== Request ==
Rewrite the part of the Glasgow knitters thread that begins at the words "Something has always" and stops after "venue will be.", swapping "Bathgate" for "Livingston".

== Extract ==
_ _ _ _
# Glasgow/Central Scotland Knitters - Save the Date!



## CaroleD53 (Aug 7, 2012)

Hi everyone, 
We are hoping to meet up on Saturday, 22nd February. There were seven of us last time and we hope that even more of you will join us next time. I will post the details of the time and venue nearer the date. Please let us know if you are interested in coming so that we can decide on a convenient meeting place.
Hope you can come along,
Carole


----------



## Tom's wife (Nov 9, 2012)

Something has always cropped up when previous meetings have been arranged but I keep hoping that I will manage eventually! there is a new member in Bathgate just along the road from me so perhaps if she was interested, we could come together. Look forward to hearing where the venue will be.


----------



## CaroleD53 (Aug 7, 2012)

It would be great if you could join us. In the past, we have met in Glasgow city centre and in Bishopbriggs. No final decision has been taken on the venue yet until we see who wants to come and where they come from.


----------



## lollismum (Jul 28, 2013)

Hi Carole - would be interested in coming along again. I came along to the meeting in August. There is another KP member from East Kilbride and she might might be interested in attending, too. Looking forward to hearing what happens.

Alison (Lollismum)


----------



## Nananuk (Sep 20, 2012)

Hi Carole, I will be coming from Howwood, Renfrewshire. I couldn't make it last time so all being well, I would like to join you this time. May bring a friend if she's free. Looking forward to meeting you.
Ninuk ( Nananuk)


----------



## CaroleD53 (Aug 7, 2012)

Nananuk said:


> Hi Carole, I will be coming from Howwood, Renfrewshire. I couldn't make it last time so all being well, I would like to join you this time. May bring a friend if she's free. Looking forward to meeting you.
> Ninuk ( Nananuk)


That would be great. I will post the venue and time on here once I see how many are interested and where they are from.


----------



## CaroleD53 (Aug 7, 2012)

lollismum said:


> Hi Carole - would be interested in coming along again. I came along to the meeting in August. There is another KP member from East Kilbride and she might might be interested in attending, too. Looking forward to hearing what happens.
_ _ _ _
== Data entries ==
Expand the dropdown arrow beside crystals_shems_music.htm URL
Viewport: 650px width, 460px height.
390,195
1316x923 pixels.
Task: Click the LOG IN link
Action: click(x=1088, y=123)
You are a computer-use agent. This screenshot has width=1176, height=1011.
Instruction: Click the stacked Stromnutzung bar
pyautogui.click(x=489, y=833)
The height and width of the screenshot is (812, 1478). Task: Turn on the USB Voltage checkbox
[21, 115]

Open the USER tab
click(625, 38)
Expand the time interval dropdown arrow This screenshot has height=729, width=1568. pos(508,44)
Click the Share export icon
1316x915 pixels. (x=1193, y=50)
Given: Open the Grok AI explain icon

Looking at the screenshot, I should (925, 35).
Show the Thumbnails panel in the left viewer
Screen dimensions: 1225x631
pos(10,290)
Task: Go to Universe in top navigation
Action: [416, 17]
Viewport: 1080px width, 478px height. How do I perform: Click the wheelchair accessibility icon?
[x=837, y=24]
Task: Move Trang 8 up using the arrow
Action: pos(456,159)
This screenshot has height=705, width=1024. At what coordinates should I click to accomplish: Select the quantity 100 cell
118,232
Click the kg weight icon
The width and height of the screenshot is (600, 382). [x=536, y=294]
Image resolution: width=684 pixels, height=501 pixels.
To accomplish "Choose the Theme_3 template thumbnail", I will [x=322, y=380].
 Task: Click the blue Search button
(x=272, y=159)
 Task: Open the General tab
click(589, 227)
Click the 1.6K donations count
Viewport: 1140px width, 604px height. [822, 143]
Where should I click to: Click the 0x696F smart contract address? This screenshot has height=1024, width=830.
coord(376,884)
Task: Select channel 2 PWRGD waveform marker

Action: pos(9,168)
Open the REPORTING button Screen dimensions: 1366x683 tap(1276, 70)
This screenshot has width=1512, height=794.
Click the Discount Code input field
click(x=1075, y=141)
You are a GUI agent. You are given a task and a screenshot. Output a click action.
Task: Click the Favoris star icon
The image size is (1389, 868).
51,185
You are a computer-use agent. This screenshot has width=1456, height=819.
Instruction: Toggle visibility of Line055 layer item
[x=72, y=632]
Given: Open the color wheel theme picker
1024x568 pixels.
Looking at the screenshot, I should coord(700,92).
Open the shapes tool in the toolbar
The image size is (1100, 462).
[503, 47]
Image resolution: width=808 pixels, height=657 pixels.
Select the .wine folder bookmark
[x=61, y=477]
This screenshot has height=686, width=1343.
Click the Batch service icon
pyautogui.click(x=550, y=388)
_ _ _ _
== Complete response ==
Something has always cropped up when previous meetings have been arranged but I keep hoping that I will manage eventually! there is a new member in Livingston just along the road from me so perhaps if she was interested, we could come together. Look forward to hearing where the venue will be.